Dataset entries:
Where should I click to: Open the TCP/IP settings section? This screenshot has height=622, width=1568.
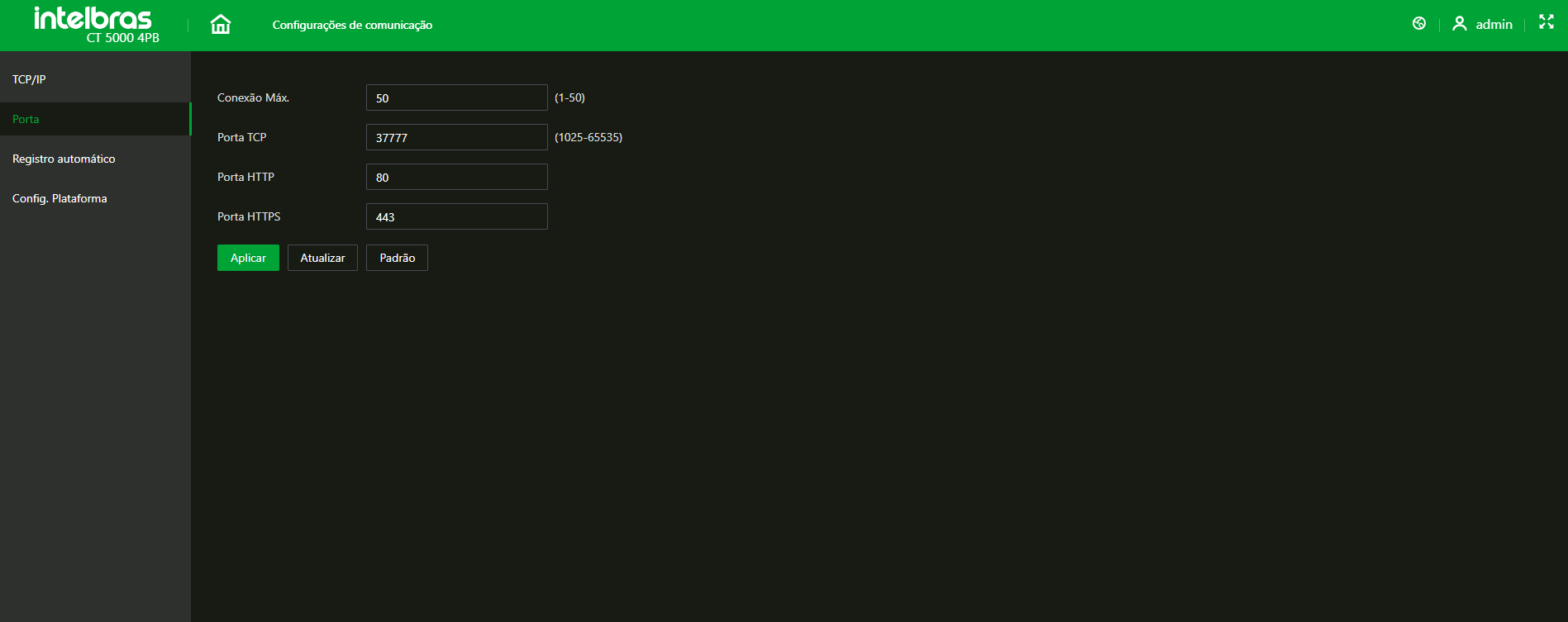[x=29, y=79]
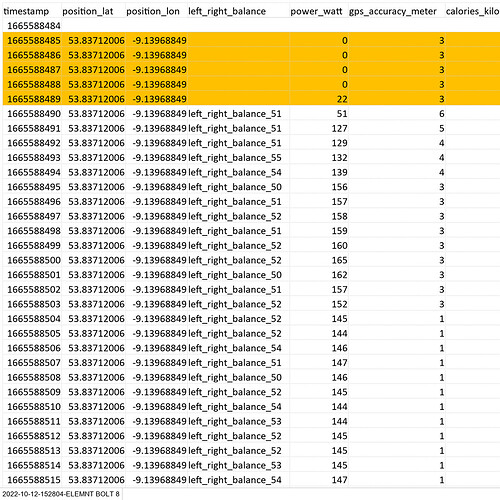Select power value 165 cell
Image resolution: width=500 pixels, height=500 pixels.
pyautogui.click(x=319, y=260)
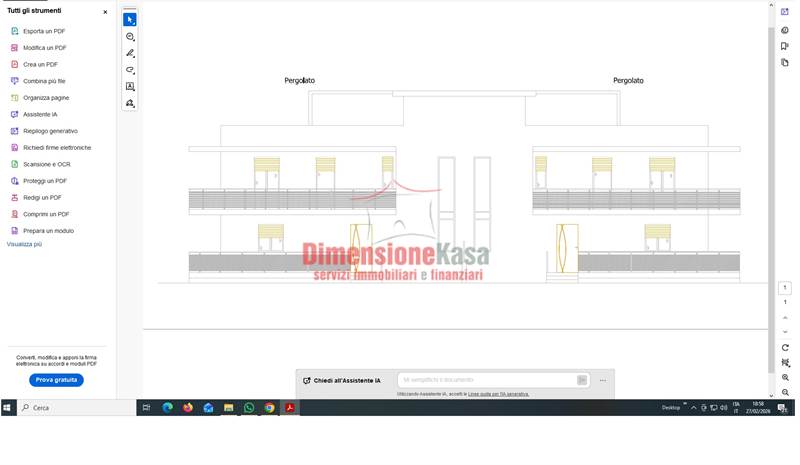This screenshot has height=465, width=800.
Task: Open the Linee guida per l'IA generativa link
Action: coord(504,394)
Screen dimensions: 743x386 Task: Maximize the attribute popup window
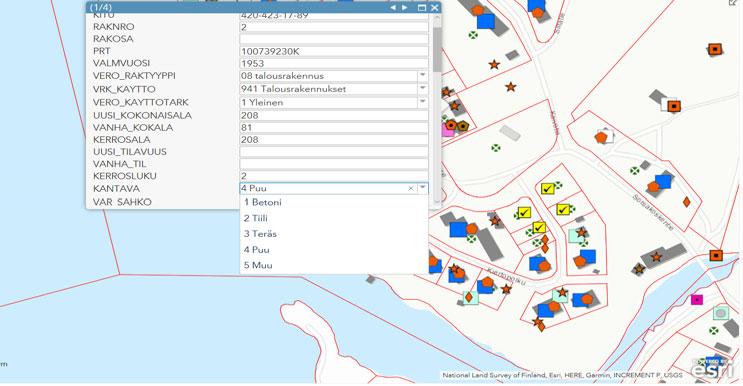point(422,8)
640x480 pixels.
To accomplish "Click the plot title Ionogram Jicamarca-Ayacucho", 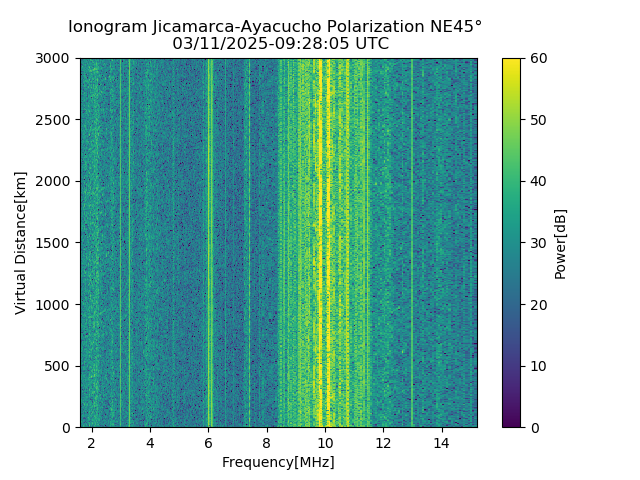I will click(x=196, y=27).
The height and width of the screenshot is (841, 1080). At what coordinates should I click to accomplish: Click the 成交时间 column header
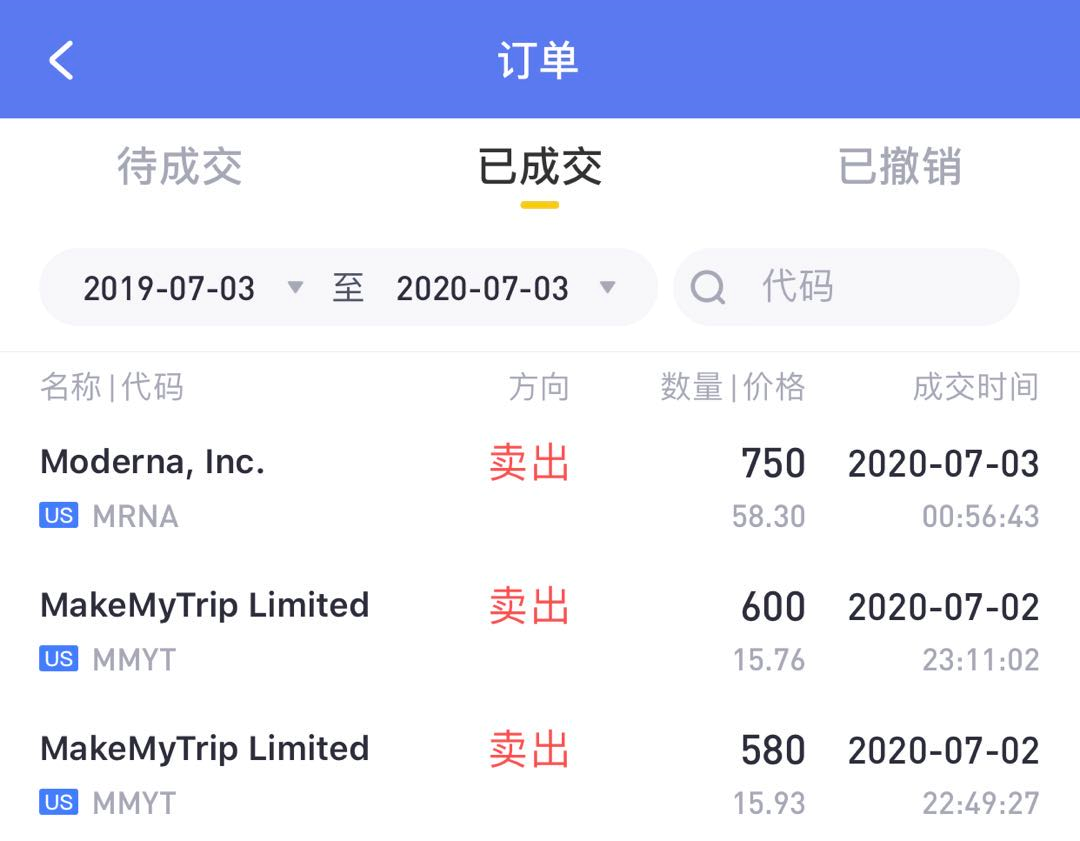(x=976, y=386)
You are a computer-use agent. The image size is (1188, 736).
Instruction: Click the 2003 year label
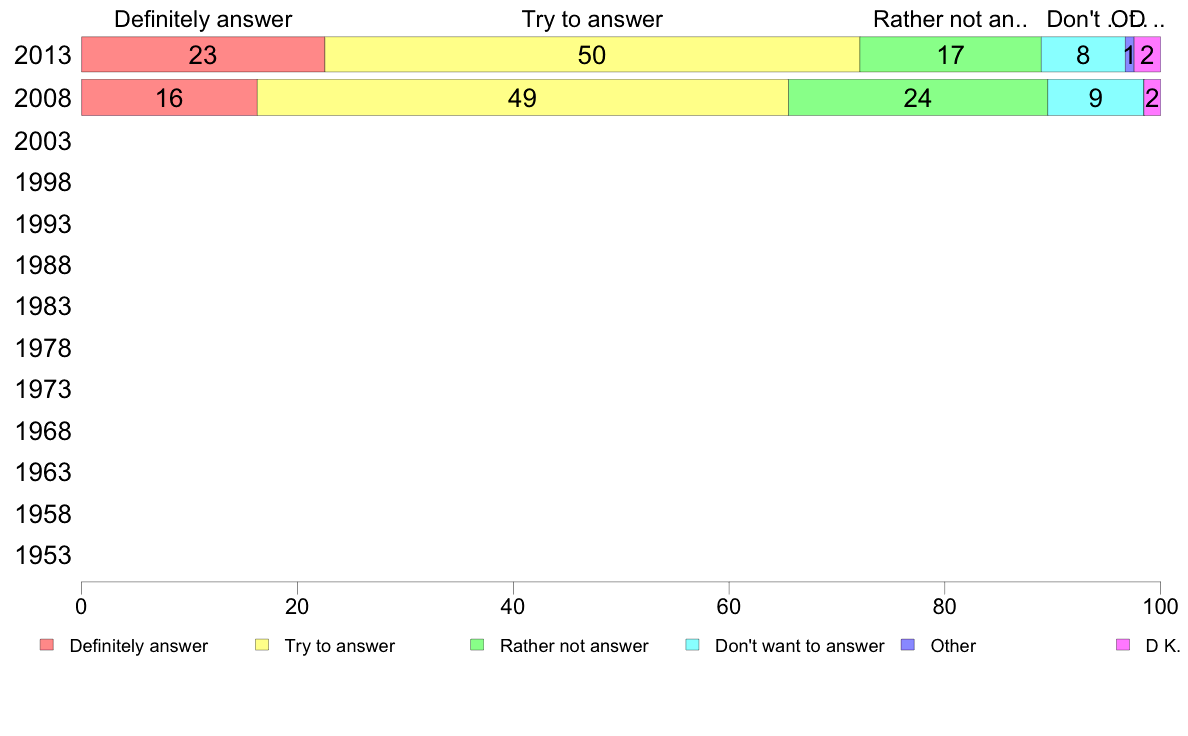coord(42,141)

• Problem: Restate word for word only the lines that run from the line holding "The height and" to the end of the data, both ends kept, leaving every picture out.

• Exercise output:
The height and width of the screenshot is (841, 1080). At what coordinates should I click to accomplish: Click the 成交时间 column header
(x=976, y=386)
You are a computer-use agent. The image size is (1188, 736).
Instruction: Click the 2003 year label
coord(42,141)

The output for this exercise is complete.